Thymine glycols and pyrimidine dimers in brain DNA during post-ischemic reperfusion

Abstract

Free-radical reactions, known to occur in the reperfused brain, damage DNA in vitro. We therefore examined the hypothesis that thymine glycols and thymine dimers, which are known to block transcription and are formed by free radical mechanisms, are formed in brain DNA during reoxygenation following ischemia. Such biochemical lesions could account for the failure of protein synthesis that occurs following an ischemic insult. Large dogs were anesthetized, instrumented, and divided into four groups: (1) non-ischemic controls; (2) 20-min cardiac arrest without resuscitation; (3) 20-min cardiac arrest, resuscitation and 2 h reperfusion; and (4) 20-min cardiac arrest, resuscitation and 8 h reperfusion. Genomic DNA was isolated from the cerebral cortex. Thymine glycols were labeled by reduction with [3H]NaBH4. Pyrimidine dimers were determined by ELISA using antibody prepared against ultraviolet irradiated DNA. The data was evaluated by Kruskal-Wallis ANOVA with alpha = 0.05. The rabbit antibodies detected the thymine dimer content in 10 pg UV irradiated DNA but did not react with normal DNA. Borohydride labeling qualitatively detected thymine glycols generated by treatment of DNA with osmium tetroxide.
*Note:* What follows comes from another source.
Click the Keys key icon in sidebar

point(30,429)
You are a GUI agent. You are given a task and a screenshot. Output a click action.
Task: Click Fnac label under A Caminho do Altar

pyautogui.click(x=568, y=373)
There was no difference between the DNAs from the experimental groups in the content of thymine glycols or pyrimidine dimers (P = 0.608 and P = 0.219, respectively). We conclude that significant quantities of thymine glycols and thymine dimers are not formed in brain DNA during post-ischemic reperfusion. Therefore, the inhibition of brain protein synthesis during reperfusion, observed by other investigators, is unlikely to be caused by interruption of transcription by these species.